Gastroprotection is important in chronic NSAID users, especially in those who also take low-dose aspirin. Famotidine 40 mg/day has been shown to provide gastroprotection in low-dose aspirin users similar to that provided by double doses of H2 receptor antagonists (https://bit.ly/FAMOUSTrial).
REDUCE-1 and REDUCE-2 (Registration Endoscopic Study to Determine Ulcer Formation of HZT- 501 Compared to Ibuprofen: Efficacy and Safety Study) randomized 1533 patients taking NSAIDs for pain due to osteoarthritis, rheumatoid arthritis, chronic low back pain, chronic regional pain syndrome, and/or chronic soft tissue pain to receive either HZT-501 (n = 1022) or ibuprofen (n = 511) for 24 weeks. Low-dose aspirin users numbered 121 in the HZT-501 group and 79 in the ibuprofen group. To be included in the study, participants were required to take daily NSAIDs for >6 months and to have no history of ulcer complications, to be Helicobacter pylori–negative, and to be endoscopy-negative for ulcers at baseline, but they could have less than five erosions in the GI tract. The populations of both REDUCE-1 and REDUCE-2 were well balanced for demographic characteristics. Mean age was 55 years, approximately 18% were ≥65 years of age, approximately 66% were women, and approximately 6% had a prior ulcer.
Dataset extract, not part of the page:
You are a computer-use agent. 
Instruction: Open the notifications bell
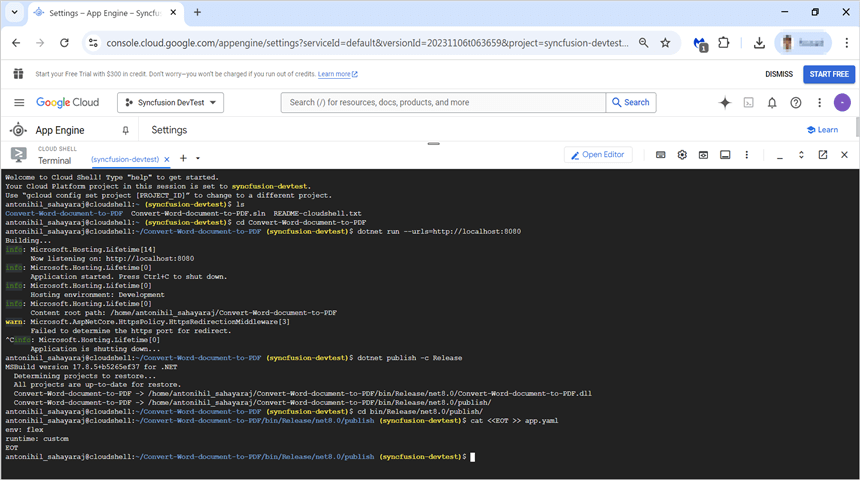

REDUCE-1 had a slightly higher percentage of low-dose aspirin and antithrombotic/anticoagulant users, as well as GI erosions.
Patients were evaluated at weeks 8, 16, and 24 with repeat endoscopy, physical examination, assessment for adverse events, and concomitant medications. Laboratory tests and tablet counts were also evaluated at these time points.
In a pooled analysis of results, HZT-501 was significantly superior to ibuprofen: the percentage of patients with upper GI ulcers according to cumulative crude proportion at week 24 overall was 11% for HZT-501 versus 21.9% for ibuprofen alone (P < .0001). Similar gastroprotection according to cumulative crude proportion at week 24 was observed in the subset of low-dose aspirin users: upper GI ulcers were reported in 12.8% versus 32.8%, respectively (P = .002). A forest plot for the relative risks of upper GI ulcers in the two treatment groups favored the combination tablet over ibuprofen for all subgroups, including age <65 or ≥65 years, prior ulcer or no prior ulcer, low-dose aspirin or no low-dose aspirin, and sex. The percentage of patients with treatment- emergent adverse events significantly favored the combination tablet: 31% versus 42.9%, respectively (P < .0001). Lower incidence of discontinuations and dyspepsia was observed with HZT-501 versus ibuprofen: dyspepsia was reported in 4.7% of the HZT-501 group versus 8% of the ibuprofen group (P = .009).